SOURCE DATA:
══════

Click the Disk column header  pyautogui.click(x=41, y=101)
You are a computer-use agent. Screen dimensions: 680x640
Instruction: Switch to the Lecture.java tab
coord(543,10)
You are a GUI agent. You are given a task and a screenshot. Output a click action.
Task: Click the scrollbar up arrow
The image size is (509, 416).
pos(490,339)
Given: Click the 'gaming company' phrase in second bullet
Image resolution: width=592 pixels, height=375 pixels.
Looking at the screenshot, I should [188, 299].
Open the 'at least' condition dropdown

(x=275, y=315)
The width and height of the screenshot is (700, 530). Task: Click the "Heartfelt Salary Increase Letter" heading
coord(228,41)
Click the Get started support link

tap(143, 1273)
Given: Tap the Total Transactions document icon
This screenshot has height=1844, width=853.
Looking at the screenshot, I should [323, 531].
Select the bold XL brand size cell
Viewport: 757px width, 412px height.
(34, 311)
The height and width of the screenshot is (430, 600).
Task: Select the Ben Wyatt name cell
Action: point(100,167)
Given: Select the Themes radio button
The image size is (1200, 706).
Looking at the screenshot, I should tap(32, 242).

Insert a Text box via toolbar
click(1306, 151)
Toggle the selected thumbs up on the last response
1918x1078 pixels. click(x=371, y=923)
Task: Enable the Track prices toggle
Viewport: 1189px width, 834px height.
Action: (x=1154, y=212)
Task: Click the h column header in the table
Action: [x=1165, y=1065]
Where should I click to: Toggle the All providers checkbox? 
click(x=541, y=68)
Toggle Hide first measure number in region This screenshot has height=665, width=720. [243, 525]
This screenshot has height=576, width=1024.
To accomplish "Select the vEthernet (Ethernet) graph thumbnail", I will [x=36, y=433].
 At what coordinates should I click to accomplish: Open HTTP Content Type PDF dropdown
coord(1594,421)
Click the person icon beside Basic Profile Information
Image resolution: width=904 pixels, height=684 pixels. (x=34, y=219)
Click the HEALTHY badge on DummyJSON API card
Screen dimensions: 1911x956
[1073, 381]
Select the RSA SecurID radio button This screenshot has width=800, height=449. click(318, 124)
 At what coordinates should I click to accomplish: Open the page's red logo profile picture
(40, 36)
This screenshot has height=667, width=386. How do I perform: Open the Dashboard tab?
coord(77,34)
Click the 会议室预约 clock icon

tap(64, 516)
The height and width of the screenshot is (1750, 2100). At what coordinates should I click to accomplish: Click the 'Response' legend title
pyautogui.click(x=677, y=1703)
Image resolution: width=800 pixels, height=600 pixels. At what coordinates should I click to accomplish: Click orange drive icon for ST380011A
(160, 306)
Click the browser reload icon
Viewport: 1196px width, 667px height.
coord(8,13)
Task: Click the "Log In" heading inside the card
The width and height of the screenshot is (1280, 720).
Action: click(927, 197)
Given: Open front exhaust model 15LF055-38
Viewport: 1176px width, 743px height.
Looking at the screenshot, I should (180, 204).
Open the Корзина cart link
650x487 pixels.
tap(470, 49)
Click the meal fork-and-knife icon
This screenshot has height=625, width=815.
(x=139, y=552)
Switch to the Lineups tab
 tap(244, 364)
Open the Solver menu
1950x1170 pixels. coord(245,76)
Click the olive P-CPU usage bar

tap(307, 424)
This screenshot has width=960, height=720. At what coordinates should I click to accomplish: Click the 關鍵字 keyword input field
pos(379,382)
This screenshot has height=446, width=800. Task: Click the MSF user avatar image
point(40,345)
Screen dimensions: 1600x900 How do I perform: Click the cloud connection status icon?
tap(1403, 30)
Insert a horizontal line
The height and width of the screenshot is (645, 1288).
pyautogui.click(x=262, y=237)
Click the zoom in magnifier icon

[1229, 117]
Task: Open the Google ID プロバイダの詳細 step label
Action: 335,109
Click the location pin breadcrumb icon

══════

TASK DETAILS:
Gather and copy out every line in the entries above that contains the string "icon". Case counts.

SOLVED PROBLEM:
Given: Tap the Total Transactions document icon
Click the person icon beside Basic Profile Information
Click the 会议室预约 clock icon
Image resolution: width=800 pixels, height=600 pixels. At what coordinates should I click to accomplish: Click orange drive icon for ST380011A
Click the browser reload icon
Click the meal fork-and-knife icon
Screen dimensions: 1600x900 How do I perform: Click the cloud connection status icon?
Click the zoom in magnifier icon
Click the location pin breadcrumb icon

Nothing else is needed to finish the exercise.